The move was widely expected. Britt, 64, has been CEO since 2001. Marcus, 48, will become CEO and will join the company’s board of directors as chairman starting Jan. 1. He was promoted to chief operating officer and president in 2010. There are no immediate plans to replace him as president.
Britt said in an interview that he had known Marcus for two decades and identified him as a successor four or five years ago.
The executive shuffle comes as just as Time Warner Cable, the second largest U.S. cable provider behind Comcast, with 12 million customers, has become an acquisition target for John Malone, chairman of Liberty Media Corp.
Malone, whose media holding company has an investment in cable provider Charter Communications Inc, made an offer for the company, but it was rejected because it was not viewed as beneficial to Time Warner Cable shareholders, Reuters previously reported.
Marcus on Thursday declined to comment on Malone or consolidation.
The change at the top will not minimize Malone’s interest in the company, according to Wunderlich Securities analyst Matthew Harrigan.
“I certainly do not think that it calls off the dogs on interest from Charter and John Malone,” Harrigan said.
Marcus, who earlier in his career was an attorney focused on mergers and acquisitions, said Time Warner Cable’s philosophy on deals will stay the same. Time Warner Cable purchased Insight Communications, a Midwest cable operator, for $3 billion in 2011.
“With the exception of the Insight transaction and some smaller deals, we’ve generally concluded that the better value creation opportunity was in buying back our own shares,” said Marcus. “The same principles will continue to guide us.”
Moffett Research analyst Craig Moffett said Marcus’ biggest challenge will be to navigate through consolidation discussions.
“Wall Street has high regard for Rob Marcus,” Moffett said. “But Time Warner Cable’s stock, at the moment of transition, prices in a relatively high expectation of consolidation with Charter, and that makes his path forward much more complicated.”
Time Warner shares are up 21 percent this year.
Moffett said one of Britt’s biggest achievements was being among the first executives to reposition broadband Internet as cable’s primary product.
Marcus said investors should not expect any “fundamental near term changes” under his leadership. He wants to “redouble our focus on keeping the customer at the center of everything we do” and help remind consumers of the value of the company’s products.

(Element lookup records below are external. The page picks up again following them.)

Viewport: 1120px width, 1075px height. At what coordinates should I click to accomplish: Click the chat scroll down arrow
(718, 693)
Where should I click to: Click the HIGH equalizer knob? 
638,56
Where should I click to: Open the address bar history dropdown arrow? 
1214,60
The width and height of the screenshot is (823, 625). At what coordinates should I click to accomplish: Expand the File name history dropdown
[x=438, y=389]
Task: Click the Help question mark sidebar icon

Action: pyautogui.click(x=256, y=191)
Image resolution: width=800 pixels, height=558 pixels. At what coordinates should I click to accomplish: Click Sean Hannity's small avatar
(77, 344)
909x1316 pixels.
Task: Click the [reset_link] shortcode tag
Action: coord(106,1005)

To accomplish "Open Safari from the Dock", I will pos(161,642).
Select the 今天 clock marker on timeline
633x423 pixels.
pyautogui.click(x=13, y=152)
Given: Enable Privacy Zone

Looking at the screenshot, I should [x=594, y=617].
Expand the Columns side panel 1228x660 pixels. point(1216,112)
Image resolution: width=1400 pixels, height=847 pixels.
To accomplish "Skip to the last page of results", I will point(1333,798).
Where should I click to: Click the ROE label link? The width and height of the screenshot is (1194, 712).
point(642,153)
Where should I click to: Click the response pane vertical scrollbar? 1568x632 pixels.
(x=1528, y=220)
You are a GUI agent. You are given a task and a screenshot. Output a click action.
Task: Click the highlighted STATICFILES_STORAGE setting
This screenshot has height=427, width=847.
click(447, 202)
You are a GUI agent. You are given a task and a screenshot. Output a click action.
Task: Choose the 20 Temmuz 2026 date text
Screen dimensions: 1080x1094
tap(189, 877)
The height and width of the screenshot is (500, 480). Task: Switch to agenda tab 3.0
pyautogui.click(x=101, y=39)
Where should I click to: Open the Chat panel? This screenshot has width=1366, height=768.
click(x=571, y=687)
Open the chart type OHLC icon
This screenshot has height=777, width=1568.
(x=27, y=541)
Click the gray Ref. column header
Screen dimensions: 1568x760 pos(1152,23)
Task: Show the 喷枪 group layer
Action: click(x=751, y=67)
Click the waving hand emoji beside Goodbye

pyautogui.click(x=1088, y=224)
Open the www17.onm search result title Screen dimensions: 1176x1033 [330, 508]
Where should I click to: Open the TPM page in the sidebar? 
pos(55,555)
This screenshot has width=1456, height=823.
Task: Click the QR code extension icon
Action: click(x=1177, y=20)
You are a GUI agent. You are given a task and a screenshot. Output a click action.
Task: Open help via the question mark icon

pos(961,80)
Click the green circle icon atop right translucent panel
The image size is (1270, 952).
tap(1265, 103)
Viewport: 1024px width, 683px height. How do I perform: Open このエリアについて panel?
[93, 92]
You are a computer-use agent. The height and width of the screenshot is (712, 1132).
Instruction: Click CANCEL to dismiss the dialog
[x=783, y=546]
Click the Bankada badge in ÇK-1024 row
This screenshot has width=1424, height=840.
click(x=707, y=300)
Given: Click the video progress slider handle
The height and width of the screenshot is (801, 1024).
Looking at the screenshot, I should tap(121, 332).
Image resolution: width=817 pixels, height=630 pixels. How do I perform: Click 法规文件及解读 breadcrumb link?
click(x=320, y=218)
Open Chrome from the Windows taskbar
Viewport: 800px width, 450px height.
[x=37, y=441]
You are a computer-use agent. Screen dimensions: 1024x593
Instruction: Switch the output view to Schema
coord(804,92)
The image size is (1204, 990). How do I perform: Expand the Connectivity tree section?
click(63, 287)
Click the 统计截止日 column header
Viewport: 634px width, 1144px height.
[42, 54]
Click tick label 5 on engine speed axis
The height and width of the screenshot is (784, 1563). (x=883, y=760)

Marcus, who once was the company’s finance chief, added that he wants to foster a more performance oriented culture at the company and will work hard to increase the “competitive spirit” as the cable industry faces more rivals than ever.
Business services will also be a focus. Marcus wants to change the perception that cable is just about serving homes with video and Internet now that business services is the company’s fastest growing segment, increasing its revenue by double digits each quarter.
“What is really the biggest driver of growth of our business often gets ignored,” he added.